In 1906 Robert made extensive alterations to Court Colman which were described by the historian T. M. Price in the following terms.

"Very important in the history of Court Colman were the years 1906 and 1907, for during that period very considerable and extensive alterations were carried out, greatly improving its residential qualities and out- lines. Previous to these alterations and restoration the site now occupied by the east wing of the house and the conservatory were taken up by stables and out-buildings; while where the west wing is now erected was an old ruined building much out of repair, evidently a part of which was originally a portion of the old Tudor mansion ages ago. The greater part of the central portion of the present main front of the house existed prior to 1907, but the roof was then raised, and some additional windows were erected on the second storey, and the stables and old western wing of the house were demolished and additional wings were added at both the eastern and western ends of the house, thus imparting to the main front the fine stately appearance which it has at the present time. During the alterations the old entrance porch was re- moved, and a new porch surmounted by a balustraded balcony was erected in its place."

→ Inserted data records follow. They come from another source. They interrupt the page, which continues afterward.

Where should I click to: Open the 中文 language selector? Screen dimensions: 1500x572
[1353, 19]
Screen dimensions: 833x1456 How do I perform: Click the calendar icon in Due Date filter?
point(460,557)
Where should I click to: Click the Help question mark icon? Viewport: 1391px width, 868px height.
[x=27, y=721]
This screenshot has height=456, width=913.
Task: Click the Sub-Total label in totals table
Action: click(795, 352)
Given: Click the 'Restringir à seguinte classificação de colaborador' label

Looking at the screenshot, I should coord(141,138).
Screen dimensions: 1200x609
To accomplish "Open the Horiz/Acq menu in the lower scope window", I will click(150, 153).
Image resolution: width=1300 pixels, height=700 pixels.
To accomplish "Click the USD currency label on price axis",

Robert died in 1910 and his son Colonel William Herbert Clydwyn Llewellyn inherited the property. He was born in 1883 and in 1909 married Dorothy Louisa Carwithen of Ashprington House in Devon. The couple had five children four sons and one daughter. He sold Court Colman in 1961. The house was bought by a retired headmaster of a Preparatory School in Bridgend but Mr G Morgan let the house become dilapidated.

In 1981 Court Colman Manor was turned into a hotel. The lodges (Church Lodge and School Lodge) have now become private dwellings, and the school is now a nursery. The estate park surrounding the house is designated at Grade II on the Cadw/ICOMOS Register of Parks and Gardens of Special Historic Interest in Wales.